-------- Teks Bacaan --------

Baca berita tanpa iklan. Gabung Kompas.com+

Ramadhan dan Kisah Bulan Sabit di Kaki Langit

Kompas.com - 04/07/2013, 09:55 WIB

Muh. Ma’rufin Sudibyo*

KOMPAS.com - Bulan Ramadhan kembali datang. Ramadhan tahun ini, 1434 Hijriah. Inilah bulan yang disucikan umat Islam di mana pun berada, untuk menjalankan ibadah puasa sebagai salah satu bagian Rukun Islam. Demikian pula bagi umat Islam di Indonesia. 

Ramadhan, bulan suci penuh berkah dan ampunan, serta berpuncak pada hari raya Idul Fitri, perayaan yang mengandung beragam makna baik anah religius, tradisi, psikologis, sosiologis dan bahkan ekonomis.

--------

--- Rincian Tugas ---
Cetak bagian teks bacaan tentang Ramadhan yang dimulai dari "Kompas.com - 04/07/2013, 09:55" dan berakhir pada "Islam di Indonesia.", tanpa mengubah apa pun. Data ini berasal dari sumber yang berbeda.

-------- Baris Data --------

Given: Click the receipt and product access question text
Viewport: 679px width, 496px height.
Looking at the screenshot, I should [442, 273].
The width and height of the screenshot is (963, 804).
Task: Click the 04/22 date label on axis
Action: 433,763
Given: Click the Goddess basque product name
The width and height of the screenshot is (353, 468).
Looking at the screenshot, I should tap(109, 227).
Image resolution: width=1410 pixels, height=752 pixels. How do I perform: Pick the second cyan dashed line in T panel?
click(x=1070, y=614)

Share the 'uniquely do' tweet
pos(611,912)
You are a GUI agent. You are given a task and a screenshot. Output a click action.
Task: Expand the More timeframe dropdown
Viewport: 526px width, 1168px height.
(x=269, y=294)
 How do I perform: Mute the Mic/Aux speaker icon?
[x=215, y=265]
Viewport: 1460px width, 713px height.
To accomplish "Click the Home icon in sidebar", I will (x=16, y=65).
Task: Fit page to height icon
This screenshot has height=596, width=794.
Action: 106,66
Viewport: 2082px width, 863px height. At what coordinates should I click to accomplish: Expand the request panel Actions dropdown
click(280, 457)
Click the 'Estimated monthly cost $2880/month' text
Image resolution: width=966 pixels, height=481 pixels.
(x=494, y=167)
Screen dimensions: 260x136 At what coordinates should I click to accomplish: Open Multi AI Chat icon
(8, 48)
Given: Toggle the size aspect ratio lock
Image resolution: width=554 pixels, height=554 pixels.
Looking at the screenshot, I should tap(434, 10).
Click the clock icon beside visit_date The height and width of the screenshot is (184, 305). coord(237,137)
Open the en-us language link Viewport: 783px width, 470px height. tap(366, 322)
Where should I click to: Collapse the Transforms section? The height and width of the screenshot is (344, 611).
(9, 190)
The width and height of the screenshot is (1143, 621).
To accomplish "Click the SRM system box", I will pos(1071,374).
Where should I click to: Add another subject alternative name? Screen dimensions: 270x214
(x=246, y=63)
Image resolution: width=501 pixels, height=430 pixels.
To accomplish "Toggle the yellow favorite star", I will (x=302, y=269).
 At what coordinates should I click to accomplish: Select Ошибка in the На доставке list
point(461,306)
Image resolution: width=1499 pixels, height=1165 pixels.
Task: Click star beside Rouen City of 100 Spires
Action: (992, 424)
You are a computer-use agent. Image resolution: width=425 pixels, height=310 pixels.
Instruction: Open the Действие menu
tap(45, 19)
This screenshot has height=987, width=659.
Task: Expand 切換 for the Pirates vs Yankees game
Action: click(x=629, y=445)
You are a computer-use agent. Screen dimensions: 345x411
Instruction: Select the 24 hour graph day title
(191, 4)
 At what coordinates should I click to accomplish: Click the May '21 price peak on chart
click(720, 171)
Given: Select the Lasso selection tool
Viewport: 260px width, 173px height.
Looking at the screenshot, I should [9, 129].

--------

--- Jawaban Tugas ---
Kompas.com - 04/07/2013, 09:55 WIB

Muh. Ma’rufin Sudibyo*

KOMPAS.com - Bulan Ramadhan kembali datang. Ramadhan tahun ini, 1434 Hijriah. Inilah bulan yang disucikan umat Islam di mana pun berada, untuk menjalankan ibadah puasa sebagai salah satu bagian Rukun Islam. Demikian pula bagi umat Islam di Indonesia.